We work with a pharma company that takes drugs to market, and there’s a process that, once the drug is approved, involves lots and lots of regulatory work. So what you write to explain it to the physician takes a long time. We’ve said . . . that you could actually shorten that. Instead of it being months, it could be much faster if you changed the process to be standardized, if you kept your data in one place. None of that requires generative AI or advanced AI, but for most companies, they haven’t done that.

So when we worked with [this company], advanced AI was the catalyst because it enables you, if you have all the standardized processes, to actually create the content faster. But the first piece always could have been done and hadn’t been done. And so much of the work that we’re doing is actually work where companies are saying, “Okay, wait a minute. Before I spend the money on advanced AI, I should clean up my fragmented processes. I should standardize things. I should not have as many people in middle management—completely apart from agents—because why would I spend money to create an agent to replace a manager that I shouldn’t have in the first place?”

Is part of the hope that the motivation for not having done this is, “Oh, the agent or AI will come in and do this for me. I can skip a layer, save money.” And that’s the silver bullet. And if I’m hearing you right, you’re like, “Yeah, maybe not.”

Yeah. I think there was this view at the beginning where companies thought, because it’s so easy, are they just going to do it all? Do I just ask this model, and this model is going to tell me how to change my company? One hundred percent, that is not it. The models don’t know how to change a company. And if you spend money on your current structure just replacing parts of it, you’re at best going to get incremental value.
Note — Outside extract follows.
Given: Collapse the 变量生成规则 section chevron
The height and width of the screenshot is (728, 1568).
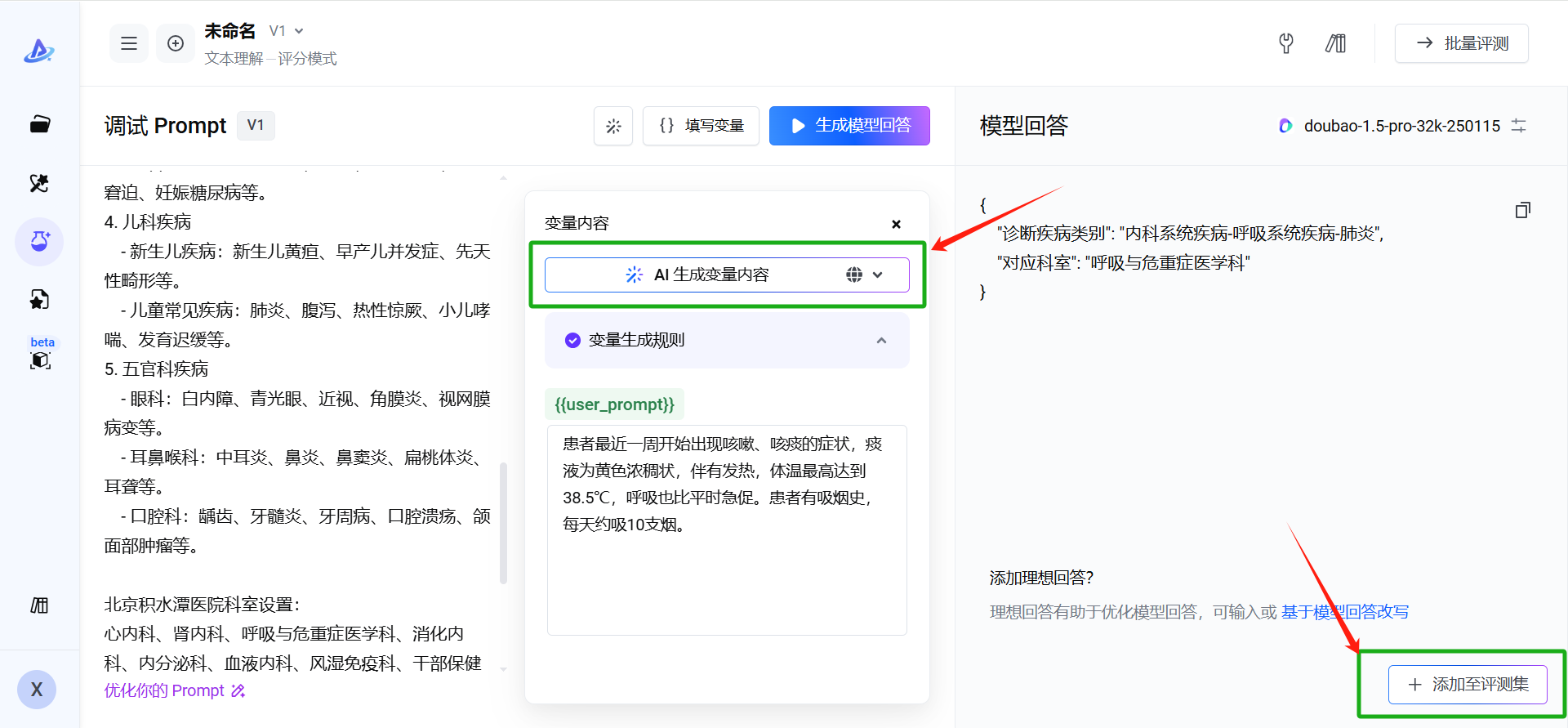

The real value is to actually reinvent everything you do. And that reinvention doesn’t start just with advanced AI, but with a lot of really basic lessons where companies haven’t had the will to fix things. I tell CEOs every day: “In three years, you should be able to [answer], ‘What did I use AI to make possible that was impossible before?’” Because if the only thing you’re doing is incrementally improving how you’re operating, you’re not going to get the biggest value. The biggest value is in the core operations of a company—things you’re going to be able to do with asset management in any industrial company, things you’re going to be able to do with the grid in utilities.

The tech isn’t completely there yet. It’s still error-prone. That’s why everybody’s tracking things like how long the tech works and the memory piece of it. So where you get value today is anything with customers, because those are short interactions. The tech has to continue to improve, and the strategy has to be, “I’m going to use this tech to do something I couldn’t do before.”
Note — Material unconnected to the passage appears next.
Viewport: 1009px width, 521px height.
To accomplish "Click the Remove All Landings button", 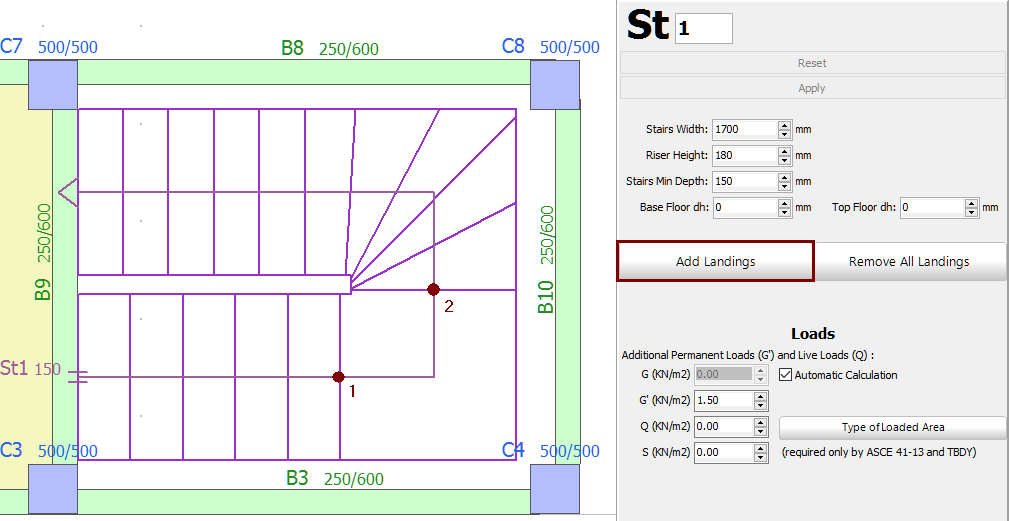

There’s this phrase, “AI-first.” You’ve described Accenture as an AI-first company. It’s something a lot of other players aspire to but struggle to implement. Is it hard to be AI-first? What does it mean?

First of all, it is hard. And the reason it’s hard is that it requires your leaders to understand what AI does. And this is so different from the digital era. Moving to the cloud and stuff, a lot of it was plumbing. So as a leader, you didn’t have to understand it because it was being handled by the tech folks.

To be AI-first, you have to say, “What can AI actually do?” So you have to understand things like, wait a minute, it has to have a certain amount of memory to be able to do something. You have to understand what it’s actually able to be accurate about. And then think about your business to say, “Where can I get a big enough return for using something at this cost?” It starts with leaders having to understand technology in a totally different way.

When ChatGPT first emerged in November 2022, the people who received the most training initially were my top 50 leaders, because I knew that if they didn’t understand the power, they would not be able to help us transform how we’re delivering our services and what our clients could use it for. So leader-led learning is a huge unlock. And then AI-first is asking yourself, “Is this something that AI could do?”